Now, if all of your progression is side-grades and aesthetic (Mario Kart, for example), you can mix people well. Or, you could create ‘Leagues’ that have some sort of stat cap associated with them, so the new guy with the basic truck is pretty much facing opponents with similarly simple trucks, while the Monster Masters are duking it out with their fully upgraded Crushing Machines.
As far as the issue with ‘separate upgrade paths’, I prefer a single path, unless the gameplay between them in drastically different (single player is racing focused, multiplayer is more of a monster crushing arena), each with a distinct upgrade path.
How 'bout having some stuff that’s shared and some stuff that’s not? Then you can pick on a per-item basis whether it should go in one, the other, or both. You can also design parts of your advancement specifically for each.
How about making the superficial stuff shared? (Can trucks wear hats?) In a lot of MMO’s, half the point of getting gear is just for looks. Players can show off how they’ve tricked out the appearance of their trucks, and everyone can still compete against each other fairly, which increases the matchup pool.
Yeah I was thinking of having some special single-player only truck skins and branded tyres that the player can use in multiplayer, to show off achievements or if they finished the single player game.
But I would like to have some multiplayer achievements for show too.
Problem with that is if it’s singleplayer with game progress which is same as multiplayer, you’ll have to force your player to keep your game online everytime.
If you won’t do that there will be risks to exploiting this system.
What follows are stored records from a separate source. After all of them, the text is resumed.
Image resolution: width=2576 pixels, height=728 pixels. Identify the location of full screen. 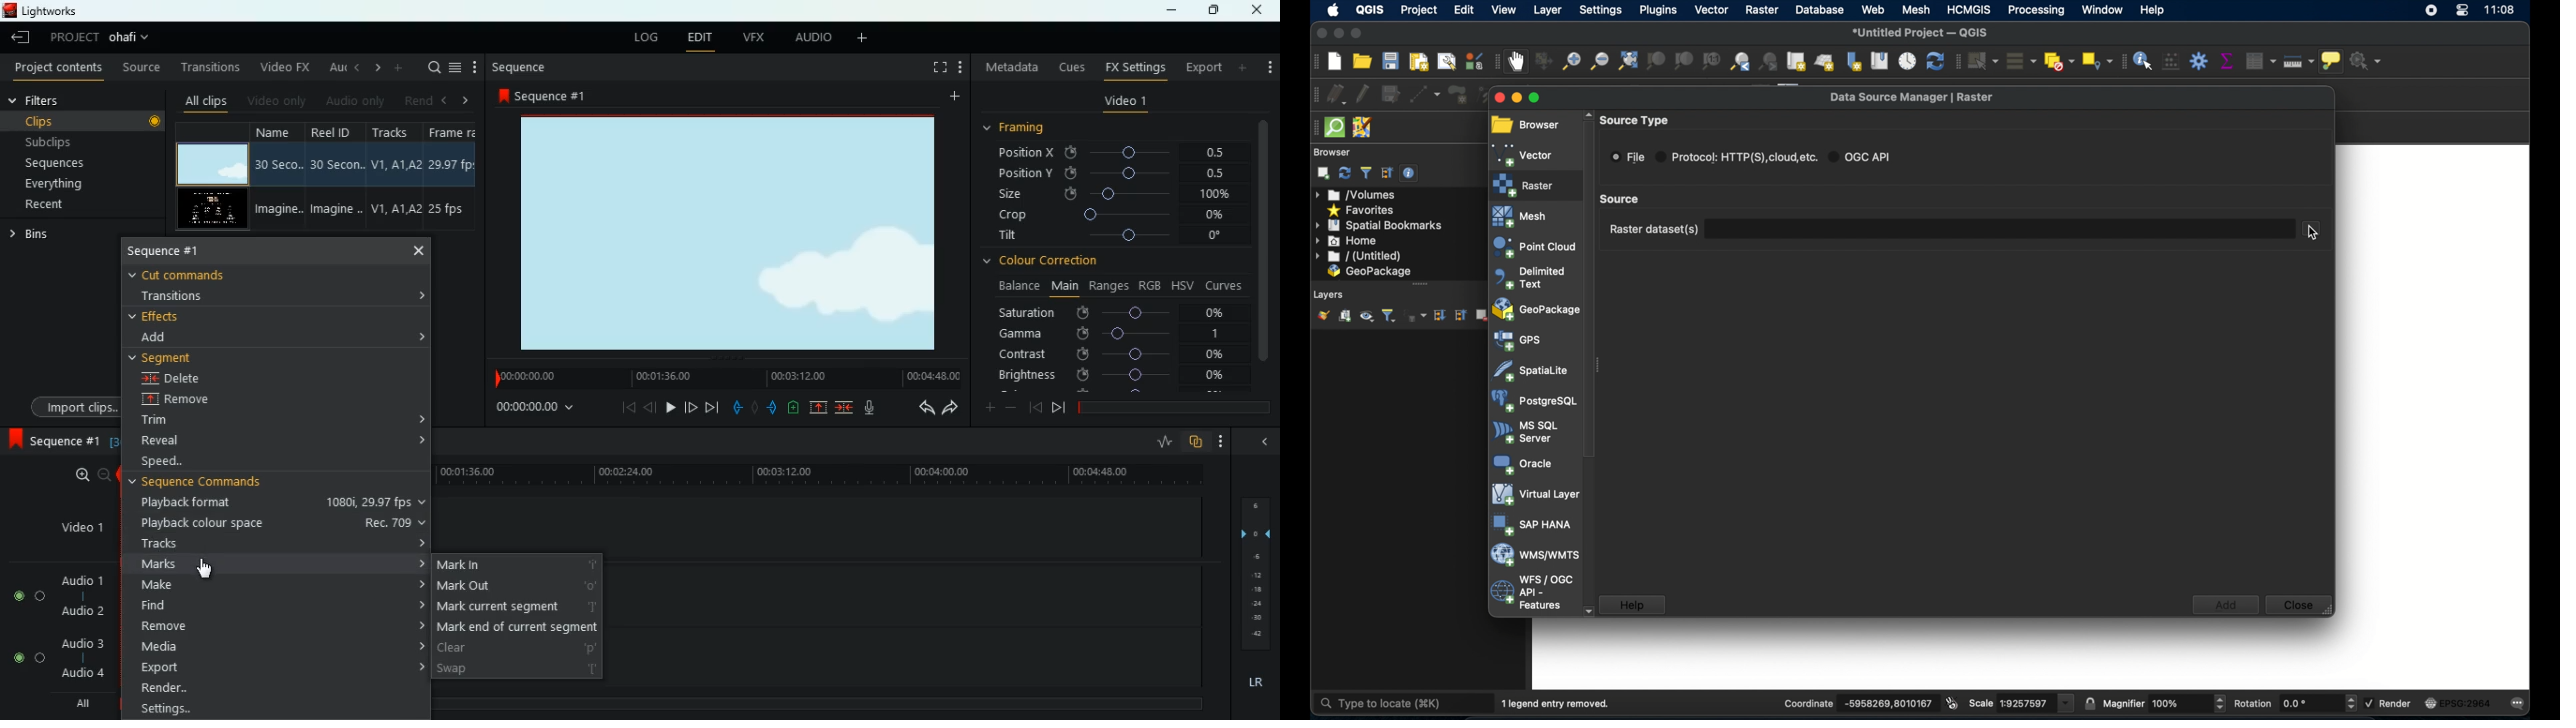
(937, 68).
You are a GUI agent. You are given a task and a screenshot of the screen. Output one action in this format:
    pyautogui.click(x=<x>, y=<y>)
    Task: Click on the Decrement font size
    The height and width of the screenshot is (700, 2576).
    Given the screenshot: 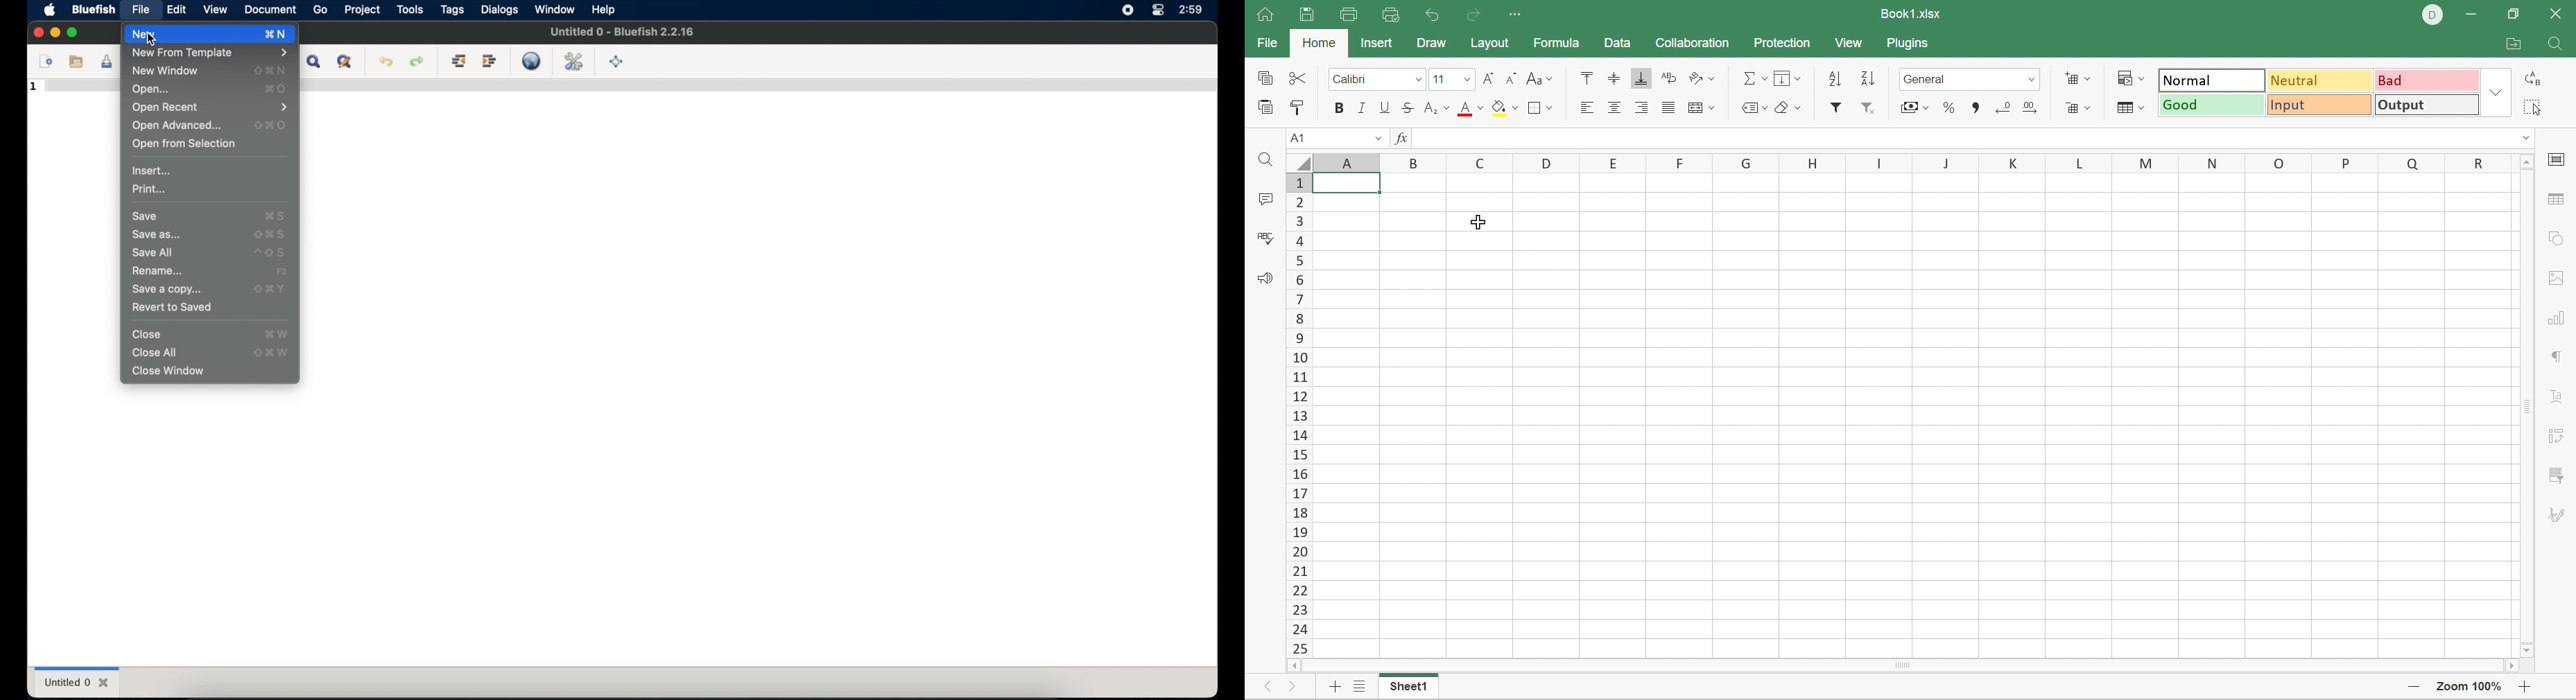 What is the action you would take?
    pyautogui.click(x=1512, y=79)
    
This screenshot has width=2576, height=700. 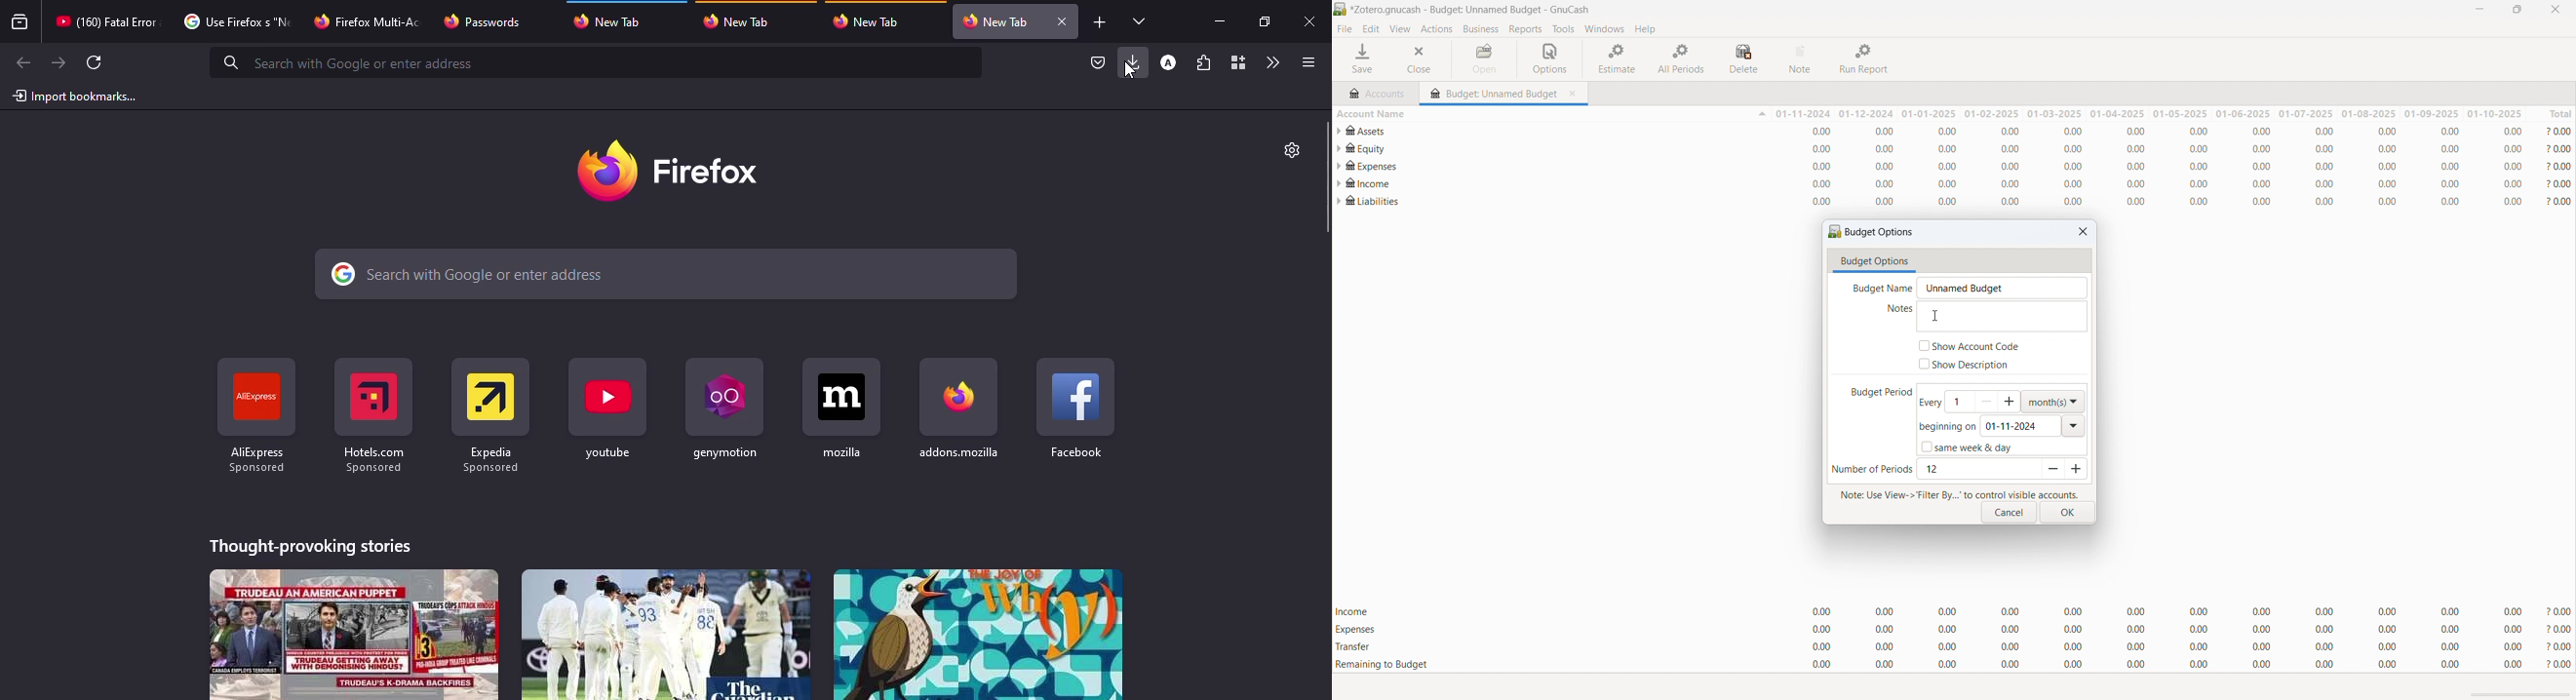 What do you see at coordinates (995, 21) in the screenshot?
I see `tab` at bounding box center [995, 21].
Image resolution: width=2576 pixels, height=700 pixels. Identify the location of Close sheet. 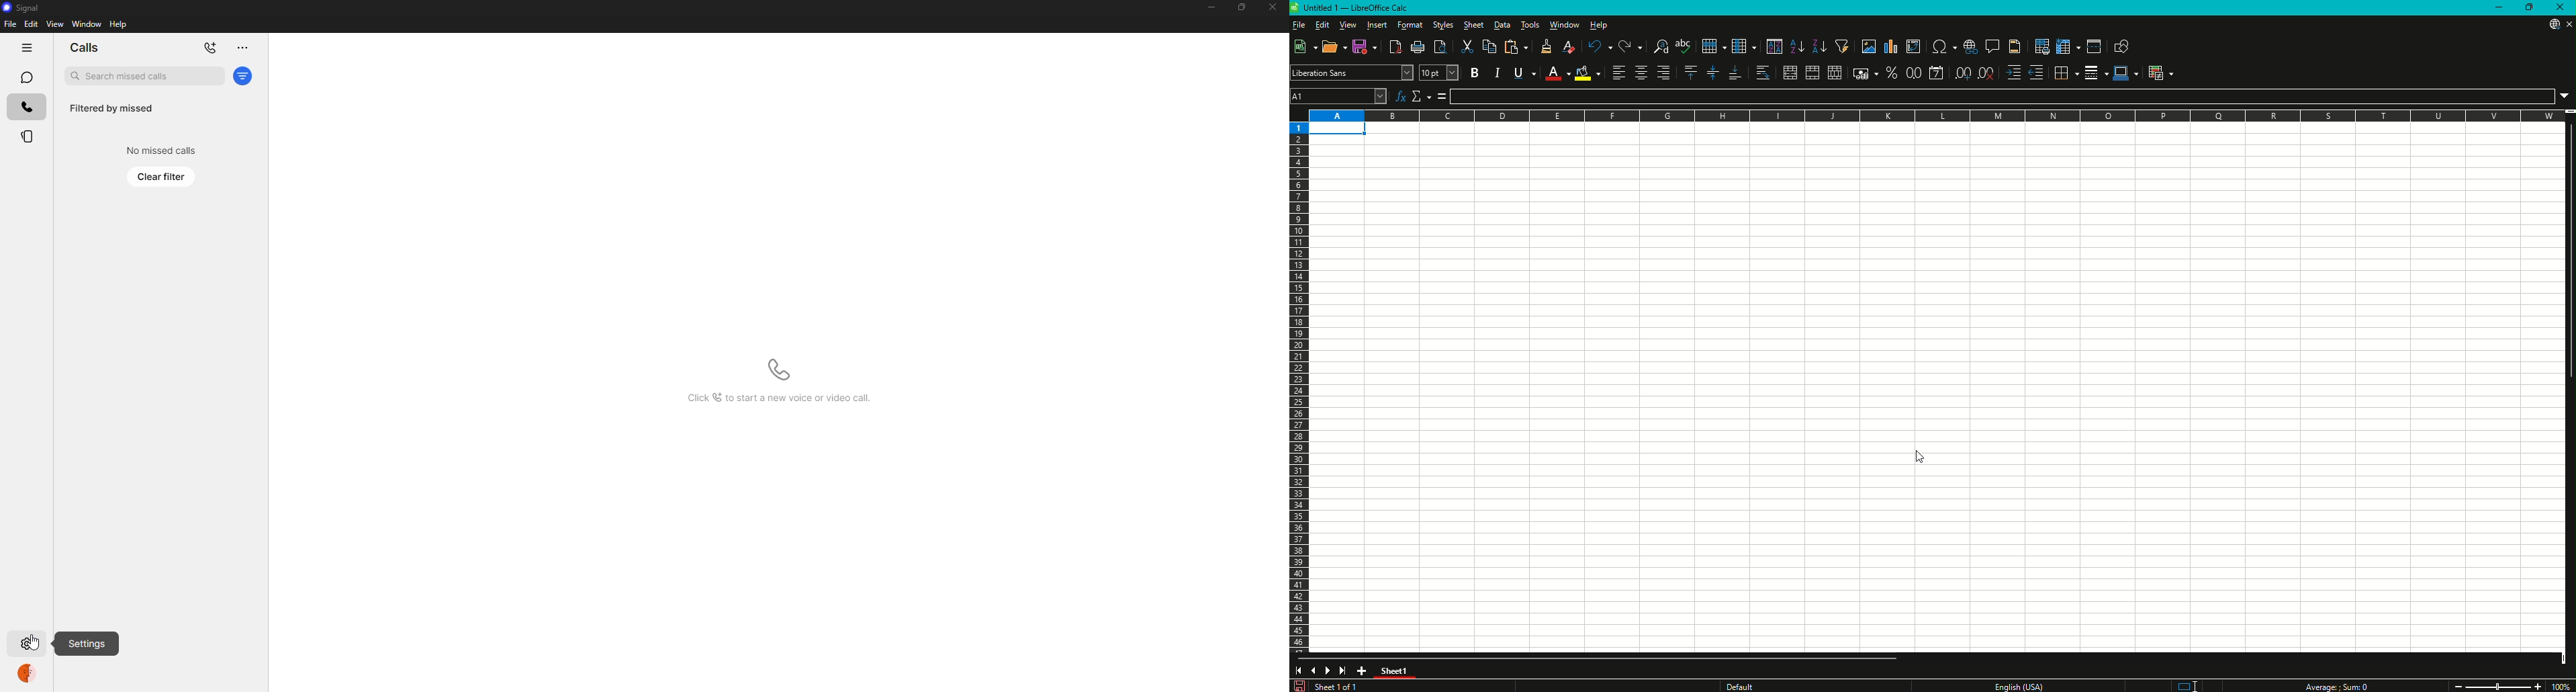
(2569, 24).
Meaning your singleplayer game progress can be hacked offline and then synchronized with your server, making his progress “legit”.
Correct, although if the connection is lost I may store data locally temporarily then write any deltas to the server once the player comes back online, while doing validation on it.
I’m still implementing the backend stuff, so not 100% sure if I will do that yet.
Kind of like Diablo 2, you could hack your single player character, and take it to the games non-official servers (can’t remember exactly, was in the LAN mode) and play your hacked characters online.
You could have different options and upgrades for those who take the time to play single player (while still connected).
Issue I see with the whole store data locally and re-validating once reconnected is, the data is still stored locally. It can and will be altered by hackers, and how can the server tell if the upgrades and items that were hacked are legit, or not legit?